Task item: Where does the word "beside" occur in the data below? Copy each line that holds it.

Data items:
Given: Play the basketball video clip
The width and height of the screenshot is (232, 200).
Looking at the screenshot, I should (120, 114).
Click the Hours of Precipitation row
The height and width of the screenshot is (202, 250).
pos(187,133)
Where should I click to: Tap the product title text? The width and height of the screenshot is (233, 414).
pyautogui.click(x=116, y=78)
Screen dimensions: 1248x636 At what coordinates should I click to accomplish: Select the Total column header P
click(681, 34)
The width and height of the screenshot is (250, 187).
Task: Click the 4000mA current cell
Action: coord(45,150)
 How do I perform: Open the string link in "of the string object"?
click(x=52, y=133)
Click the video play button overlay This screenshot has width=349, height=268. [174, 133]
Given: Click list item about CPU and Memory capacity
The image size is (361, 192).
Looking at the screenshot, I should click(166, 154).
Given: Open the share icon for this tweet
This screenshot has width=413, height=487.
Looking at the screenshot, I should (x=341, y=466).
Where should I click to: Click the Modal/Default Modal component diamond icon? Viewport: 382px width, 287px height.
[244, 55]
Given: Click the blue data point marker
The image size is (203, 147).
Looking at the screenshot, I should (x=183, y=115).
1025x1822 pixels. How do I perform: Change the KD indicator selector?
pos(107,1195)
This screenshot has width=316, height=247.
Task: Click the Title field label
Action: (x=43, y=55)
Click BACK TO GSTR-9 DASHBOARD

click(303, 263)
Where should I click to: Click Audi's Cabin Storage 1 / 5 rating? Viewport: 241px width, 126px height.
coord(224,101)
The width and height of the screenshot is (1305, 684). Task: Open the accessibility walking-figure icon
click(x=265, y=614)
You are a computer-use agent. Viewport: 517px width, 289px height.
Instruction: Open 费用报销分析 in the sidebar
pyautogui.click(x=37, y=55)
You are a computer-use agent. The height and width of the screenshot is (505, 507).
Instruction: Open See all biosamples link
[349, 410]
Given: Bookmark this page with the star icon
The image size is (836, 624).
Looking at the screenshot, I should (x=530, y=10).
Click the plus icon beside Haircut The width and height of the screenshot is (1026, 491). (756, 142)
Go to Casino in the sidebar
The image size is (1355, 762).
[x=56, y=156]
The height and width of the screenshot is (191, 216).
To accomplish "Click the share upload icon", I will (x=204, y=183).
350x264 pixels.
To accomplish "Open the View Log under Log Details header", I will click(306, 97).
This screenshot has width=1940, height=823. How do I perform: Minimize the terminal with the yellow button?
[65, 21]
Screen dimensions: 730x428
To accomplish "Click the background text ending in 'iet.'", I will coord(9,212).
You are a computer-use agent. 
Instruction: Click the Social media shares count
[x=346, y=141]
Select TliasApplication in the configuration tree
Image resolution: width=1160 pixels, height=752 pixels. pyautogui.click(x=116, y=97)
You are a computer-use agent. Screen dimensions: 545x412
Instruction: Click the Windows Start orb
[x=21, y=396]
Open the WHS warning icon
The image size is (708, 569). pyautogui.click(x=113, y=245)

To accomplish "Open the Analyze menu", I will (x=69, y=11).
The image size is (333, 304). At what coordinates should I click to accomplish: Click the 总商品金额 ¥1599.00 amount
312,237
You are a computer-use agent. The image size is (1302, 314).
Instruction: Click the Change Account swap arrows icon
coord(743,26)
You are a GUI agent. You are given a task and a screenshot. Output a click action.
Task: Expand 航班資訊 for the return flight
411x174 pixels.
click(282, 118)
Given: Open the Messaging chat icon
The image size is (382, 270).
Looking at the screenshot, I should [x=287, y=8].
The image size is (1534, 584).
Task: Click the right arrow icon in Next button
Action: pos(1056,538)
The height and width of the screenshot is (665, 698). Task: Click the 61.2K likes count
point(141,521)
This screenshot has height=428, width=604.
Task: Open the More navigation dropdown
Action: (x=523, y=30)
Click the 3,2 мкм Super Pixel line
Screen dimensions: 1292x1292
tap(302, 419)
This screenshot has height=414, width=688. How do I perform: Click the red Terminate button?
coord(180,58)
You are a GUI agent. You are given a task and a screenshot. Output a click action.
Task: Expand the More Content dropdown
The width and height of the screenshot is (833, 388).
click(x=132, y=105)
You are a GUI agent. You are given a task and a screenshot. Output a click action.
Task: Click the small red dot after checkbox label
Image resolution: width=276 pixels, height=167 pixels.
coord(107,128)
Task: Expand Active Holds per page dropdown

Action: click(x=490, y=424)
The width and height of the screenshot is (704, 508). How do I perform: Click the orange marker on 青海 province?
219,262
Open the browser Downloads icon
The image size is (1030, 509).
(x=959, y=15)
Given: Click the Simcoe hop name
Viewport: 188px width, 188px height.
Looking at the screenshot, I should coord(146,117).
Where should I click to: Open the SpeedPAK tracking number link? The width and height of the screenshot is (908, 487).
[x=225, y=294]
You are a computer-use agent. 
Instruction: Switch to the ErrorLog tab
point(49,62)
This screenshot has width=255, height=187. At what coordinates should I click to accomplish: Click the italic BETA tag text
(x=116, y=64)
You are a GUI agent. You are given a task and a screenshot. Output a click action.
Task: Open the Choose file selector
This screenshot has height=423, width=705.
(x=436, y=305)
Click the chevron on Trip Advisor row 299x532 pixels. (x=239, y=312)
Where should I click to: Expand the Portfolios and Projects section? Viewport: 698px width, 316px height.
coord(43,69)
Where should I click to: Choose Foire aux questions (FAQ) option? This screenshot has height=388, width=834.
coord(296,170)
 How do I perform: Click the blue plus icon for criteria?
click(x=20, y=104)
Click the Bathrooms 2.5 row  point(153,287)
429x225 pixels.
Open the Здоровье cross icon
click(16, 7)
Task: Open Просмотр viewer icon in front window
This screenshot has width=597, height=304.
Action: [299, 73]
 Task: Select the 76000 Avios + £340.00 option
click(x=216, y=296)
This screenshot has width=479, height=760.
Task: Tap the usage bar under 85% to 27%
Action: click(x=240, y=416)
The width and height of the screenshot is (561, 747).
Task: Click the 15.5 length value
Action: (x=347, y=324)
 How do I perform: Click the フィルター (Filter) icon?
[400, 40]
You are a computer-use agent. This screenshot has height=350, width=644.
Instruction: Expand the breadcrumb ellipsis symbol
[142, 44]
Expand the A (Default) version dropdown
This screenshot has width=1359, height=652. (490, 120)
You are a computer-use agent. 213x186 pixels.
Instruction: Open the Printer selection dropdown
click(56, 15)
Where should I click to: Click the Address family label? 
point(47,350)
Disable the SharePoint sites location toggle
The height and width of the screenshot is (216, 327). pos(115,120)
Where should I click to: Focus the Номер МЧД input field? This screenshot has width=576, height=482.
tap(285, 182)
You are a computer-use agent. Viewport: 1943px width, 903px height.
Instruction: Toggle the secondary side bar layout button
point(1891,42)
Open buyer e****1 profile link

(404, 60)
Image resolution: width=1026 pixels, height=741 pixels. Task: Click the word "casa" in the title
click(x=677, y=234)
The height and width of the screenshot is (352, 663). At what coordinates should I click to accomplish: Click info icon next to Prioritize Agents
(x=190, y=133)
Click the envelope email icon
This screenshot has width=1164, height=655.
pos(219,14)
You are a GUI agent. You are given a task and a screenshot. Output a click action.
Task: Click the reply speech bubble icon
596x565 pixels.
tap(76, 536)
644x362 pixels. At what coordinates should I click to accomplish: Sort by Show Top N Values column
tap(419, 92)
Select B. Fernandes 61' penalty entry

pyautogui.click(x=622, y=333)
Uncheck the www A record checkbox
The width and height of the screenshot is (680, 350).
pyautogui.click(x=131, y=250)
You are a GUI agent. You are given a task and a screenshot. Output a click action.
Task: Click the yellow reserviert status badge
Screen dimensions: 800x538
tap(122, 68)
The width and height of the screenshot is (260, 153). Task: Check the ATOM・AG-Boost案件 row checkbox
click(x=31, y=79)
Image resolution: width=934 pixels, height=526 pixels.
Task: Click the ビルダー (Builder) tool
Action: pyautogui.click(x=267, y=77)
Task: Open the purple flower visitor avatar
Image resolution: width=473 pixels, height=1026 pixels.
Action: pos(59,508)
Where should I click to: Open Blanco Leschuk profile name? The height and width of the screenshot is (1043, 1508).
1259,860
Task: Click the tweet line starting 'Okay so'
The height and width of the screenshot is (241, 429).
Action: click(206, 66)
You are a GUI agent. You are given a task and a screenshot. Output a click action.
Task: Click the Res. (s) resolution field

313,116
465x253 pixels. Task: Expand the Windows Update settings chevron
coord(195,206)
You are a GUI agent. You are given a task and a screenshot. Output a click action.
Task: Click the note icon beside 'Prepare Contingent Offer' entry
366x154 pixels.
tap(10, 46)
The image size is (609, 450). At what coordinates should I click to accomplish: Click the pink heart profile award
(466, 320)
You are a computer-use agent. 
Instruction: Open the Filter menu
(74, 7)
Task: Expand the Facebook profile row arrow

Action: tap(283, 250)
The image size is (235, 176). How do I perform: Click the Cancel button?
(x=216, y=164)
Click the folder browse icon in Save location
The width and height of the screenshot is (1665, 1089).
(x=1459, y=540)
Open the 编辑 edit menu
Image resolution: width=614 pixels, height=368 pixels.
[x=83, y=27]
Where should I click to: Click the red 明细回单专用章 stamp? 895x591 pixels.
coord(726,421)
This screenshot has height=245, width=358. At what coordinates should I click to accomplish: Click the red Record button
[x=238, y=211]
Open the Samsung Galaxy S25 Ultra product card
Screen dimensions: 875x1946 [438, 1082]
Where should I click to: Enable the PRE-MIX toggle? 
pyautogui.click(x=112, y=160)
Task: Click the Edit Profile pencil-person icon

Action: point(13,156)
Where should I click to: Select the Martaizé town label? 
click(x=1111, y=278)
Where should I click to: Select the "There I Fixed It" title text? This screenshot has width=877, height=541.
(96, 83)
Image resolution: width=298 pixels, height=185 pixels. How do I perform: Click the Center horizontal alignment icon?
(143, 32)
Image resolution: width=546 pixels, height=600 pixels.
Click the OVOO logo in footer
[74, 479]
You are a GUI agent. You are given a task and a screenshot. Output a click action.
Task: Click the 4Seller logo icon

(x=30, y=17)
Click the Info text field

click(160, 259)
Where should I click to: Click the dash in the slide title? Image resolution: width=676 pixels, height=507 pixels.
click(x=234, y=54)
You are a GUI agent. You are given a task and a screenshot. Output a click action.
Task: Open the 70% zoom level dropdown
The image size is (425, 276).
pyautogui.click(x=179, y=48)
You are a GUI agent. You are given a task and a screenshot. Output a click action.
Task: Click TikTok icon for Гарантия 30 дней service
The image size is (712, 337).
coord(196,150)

Exercise result:
Click the plus icon beside Haircut The width and height of the screenshot is (1026, 491). (756, 142)
Task: Click the note icon beside 'Prepare Contingent Offer' entry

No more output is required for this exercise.